— SET EXERCISE —
Return, line for line, everything from the line that contains "Viewport: 778px width, 871px" down to the line that contains "point(84,59)", both of those lines included, and leave the pictures out of your answer.

— Word and element locating records —
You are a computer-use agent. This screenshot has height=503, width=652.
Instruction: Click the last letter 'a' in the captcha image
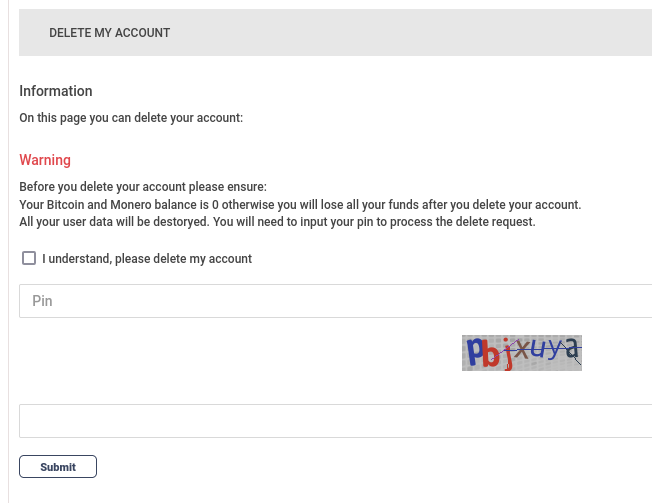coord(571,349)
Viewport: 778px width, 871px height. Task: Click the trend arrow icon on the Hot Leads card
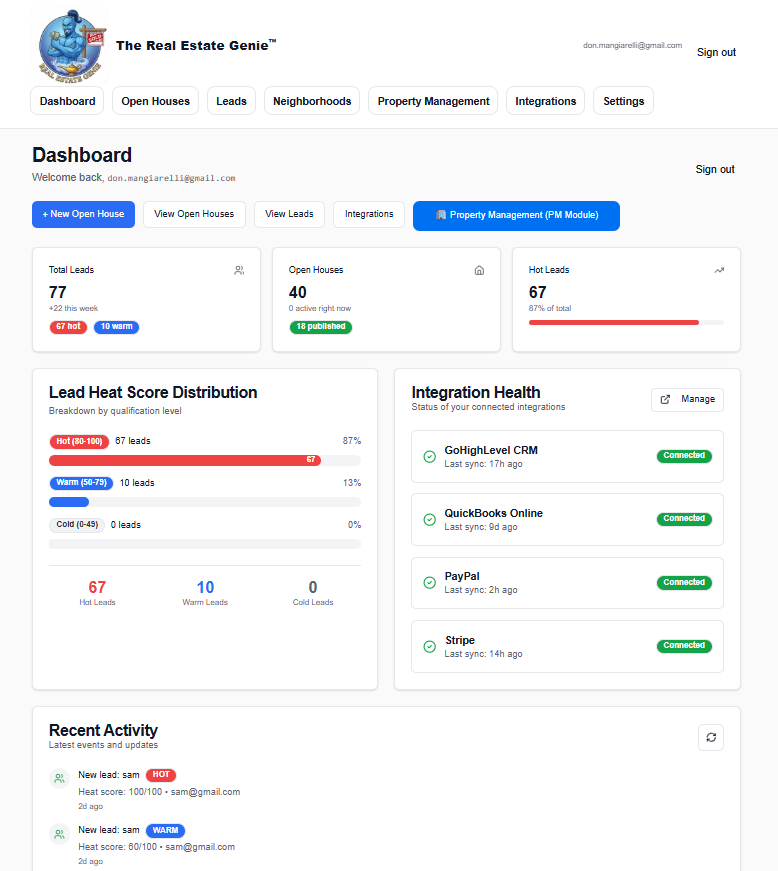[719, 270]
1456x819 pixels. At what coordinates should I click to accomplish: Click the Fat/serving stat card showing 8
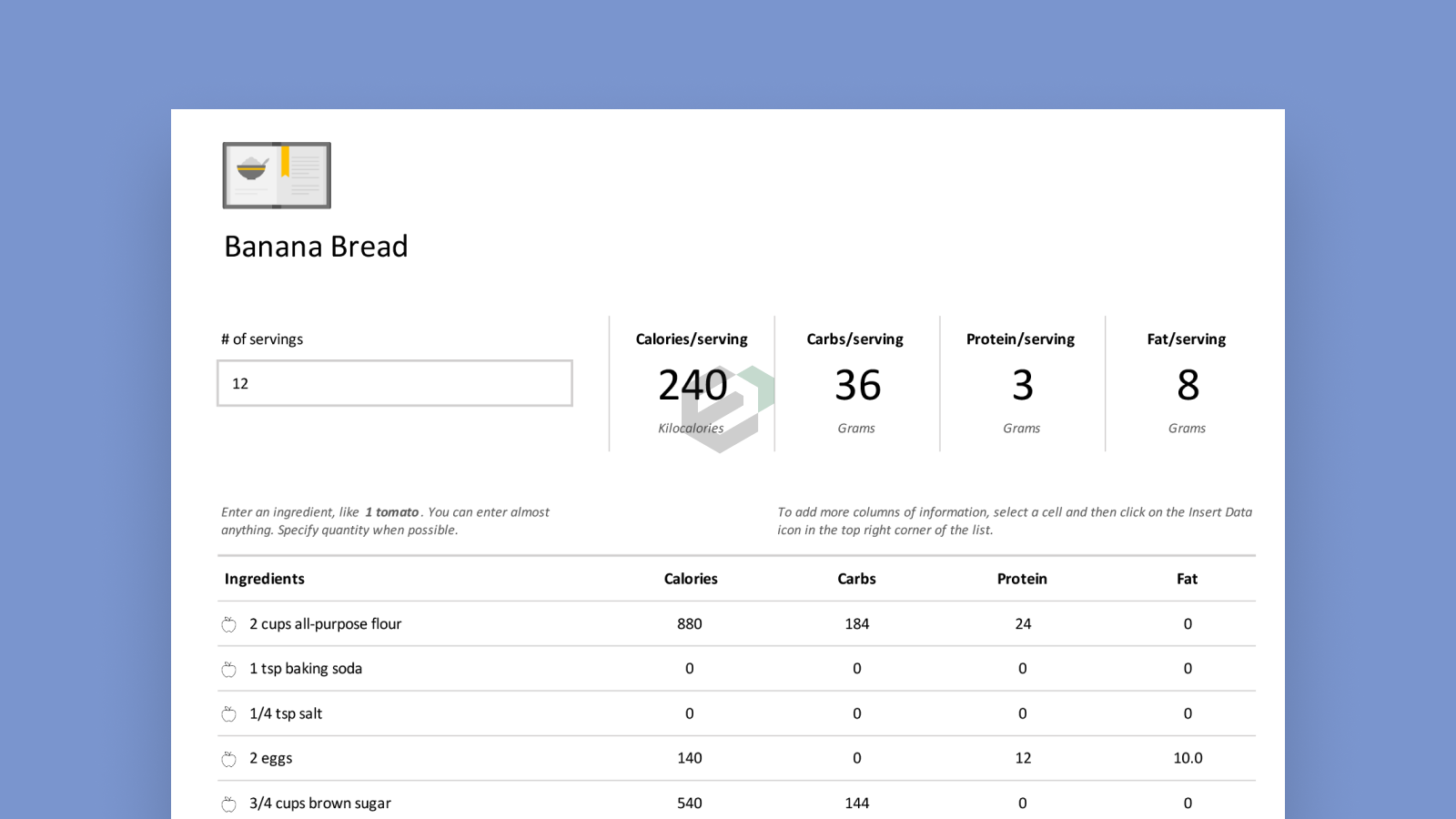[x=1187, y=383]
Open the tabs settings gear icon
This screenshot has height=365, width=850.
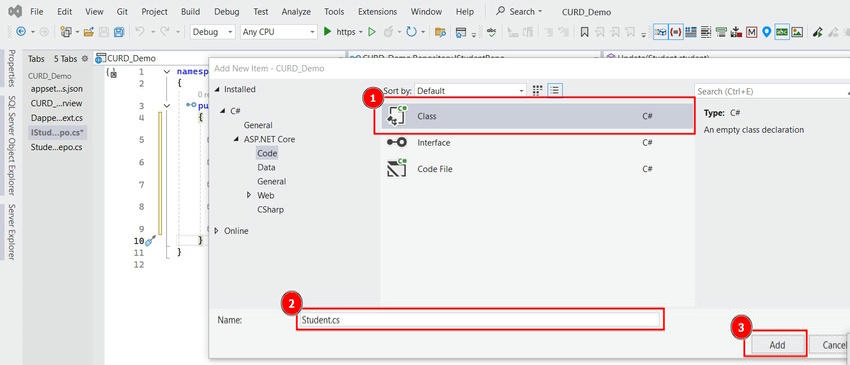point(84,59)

--

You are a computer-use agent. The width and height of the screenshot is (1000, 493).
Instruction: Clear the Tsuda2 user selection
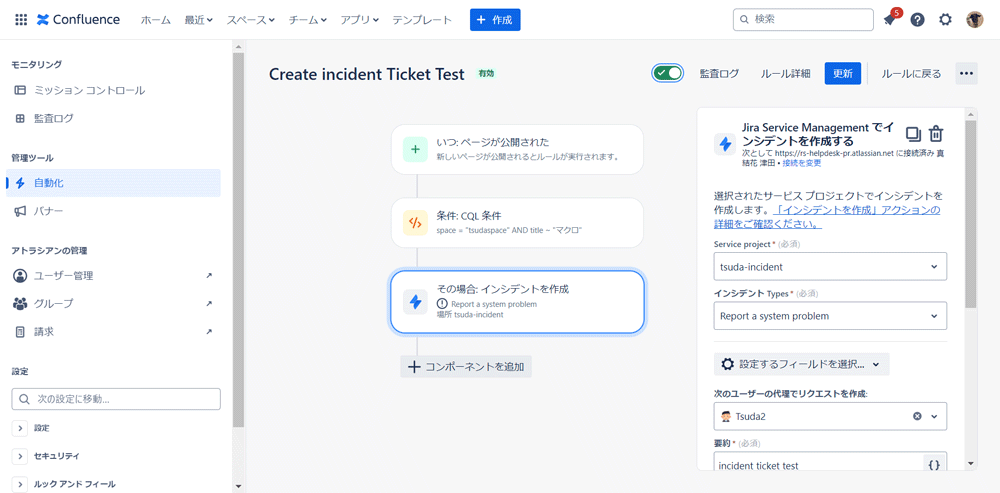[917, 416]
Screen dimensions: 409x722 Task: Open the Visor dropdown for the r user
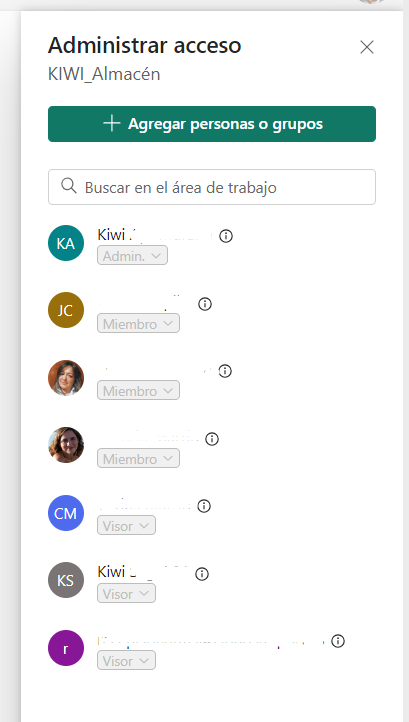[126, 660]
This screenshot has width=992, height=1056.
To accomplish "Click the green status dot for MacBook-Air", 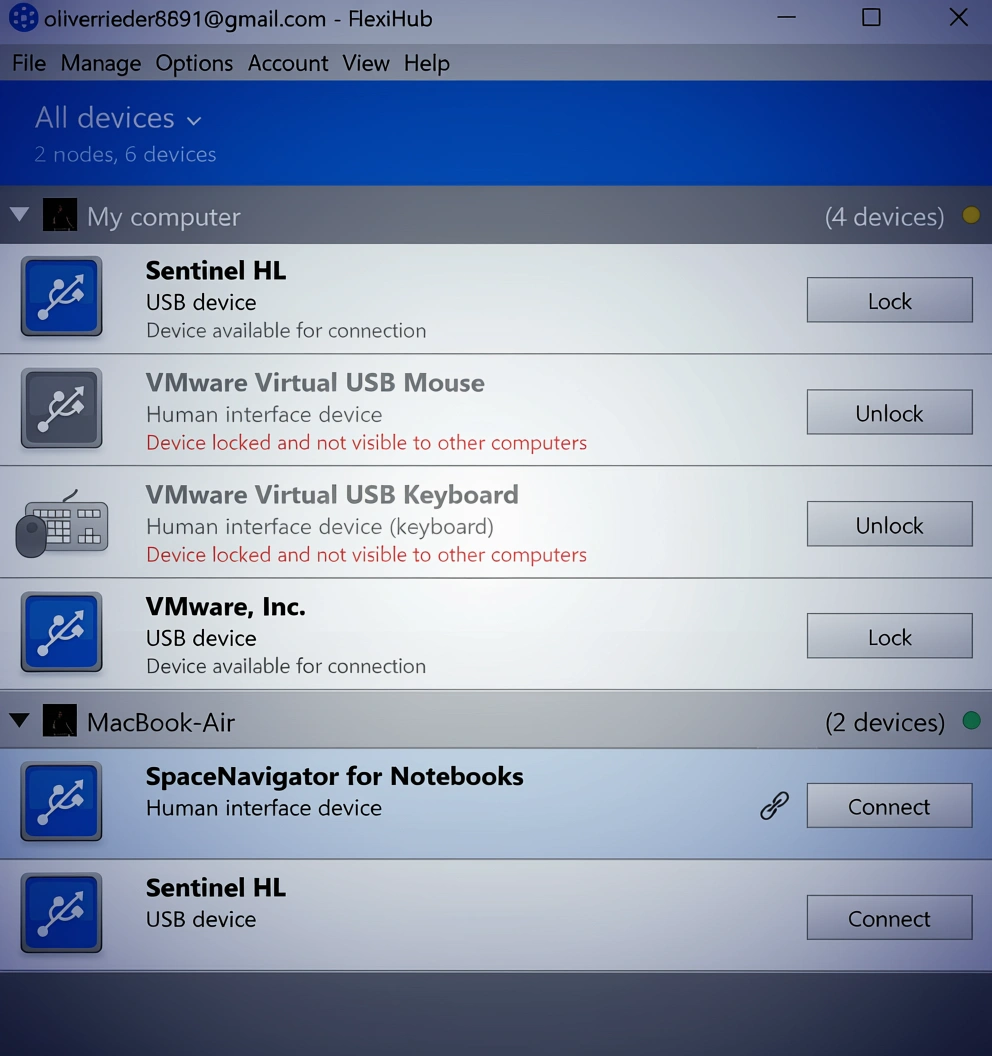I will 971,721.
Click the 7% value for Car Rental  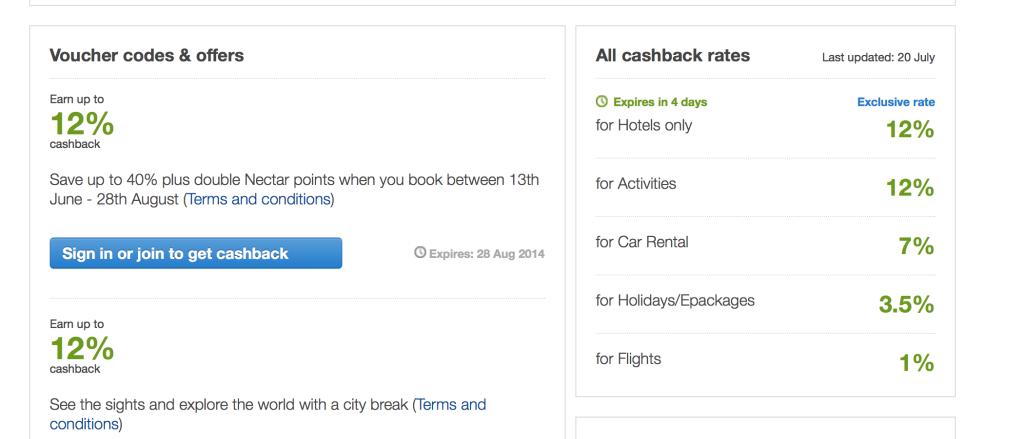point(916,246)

— ANSWER TO THE EXERCISE —
Viewport: 778px width, 871px height. Task: Click the trend arrow icon on the Hot Leads card
[719, 270]
1456x819 pixels. At what coordinates should I click to accomplish: Click the Fat/serving stat card showing 8
[x=1187, y=383]
Open the tabs settings gear icon
This screenshot has height=365, width=850.
point(84,59)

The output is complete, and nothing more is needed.